**DOCUMENT SECTION**

________

Francesco La Vecchia (born September 10, 1954) is an Italian classical conductor.

Biography and career 
La Vecchia was born in Rome, and began studying music with his grandfather, who taught him theory, harmony and composition. His first instrument was the classical guitar. He gave his first performance at age 9, and continued studying with Alirio Diaz. In 1972, he founded the Boccherini Quintet, and played hundreds of concerts with this ensemble in Europe, America and Asia.

In 1978, La Vecchia founded the Accademia Internazionale di Musica Arts Academy. In 1982 he began his career as conductor, and was named Permanent Conductor of the Symphonic Institution of Rome. Since then, La Vecchia has conducted more than one hundred orchestras around the world.

________

**COLLECTED MATERIAL**
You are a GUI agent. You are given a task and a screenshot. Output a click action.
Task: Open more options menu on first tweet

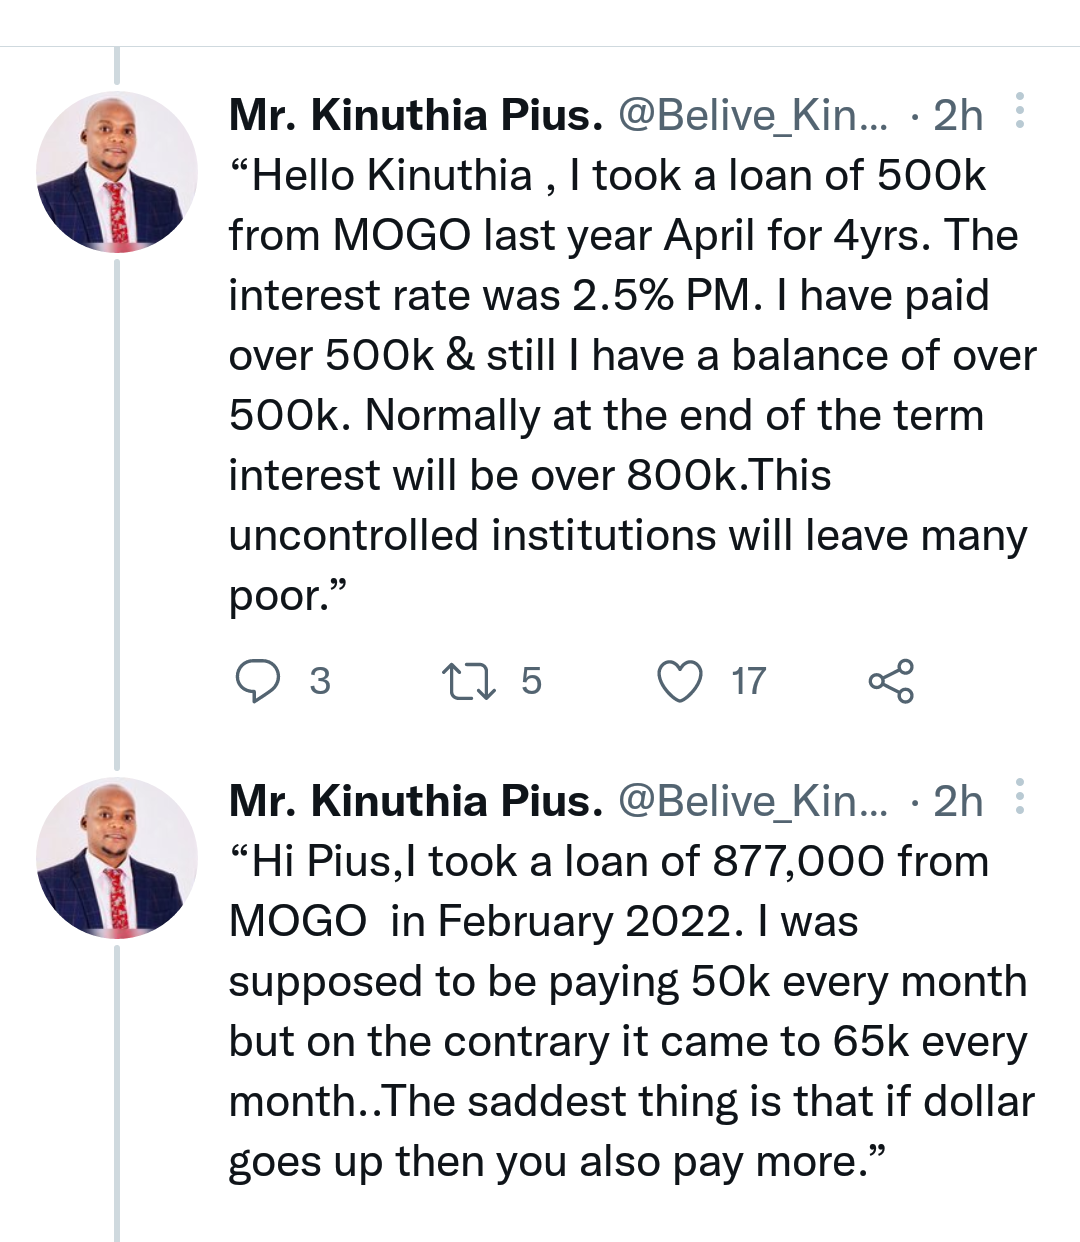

________

**WORK TO BE COMPLETED**
From the biography of Francesco La Vecchia, reproduce word for word the passage that opens with the words "Biography and career" and ends after the words "around the world.".

**EXERCISE OUTPUT**
Biography and career 
La Vecchia was born in Rome, and began studying music with his grandfather, who taught him theory, harmony and composition. His first instrument was the classical guitar. He gave his first performance at age 9, and continued studying with Alirio Diaz. In 1972, he founded the Boccherini Quintet, and played hundreds of concerts with this ensemble in Europe, America and Asia.

In 1978, La Vecchia founded the Accademia Internazionale di Musica Arts Academy. In 1982 he began his career as conductor, and was named Permanent Conductor of the Symphonic Institution of Rome. Since then, La Vecchia has conducted more than one hundred orchestras around the world.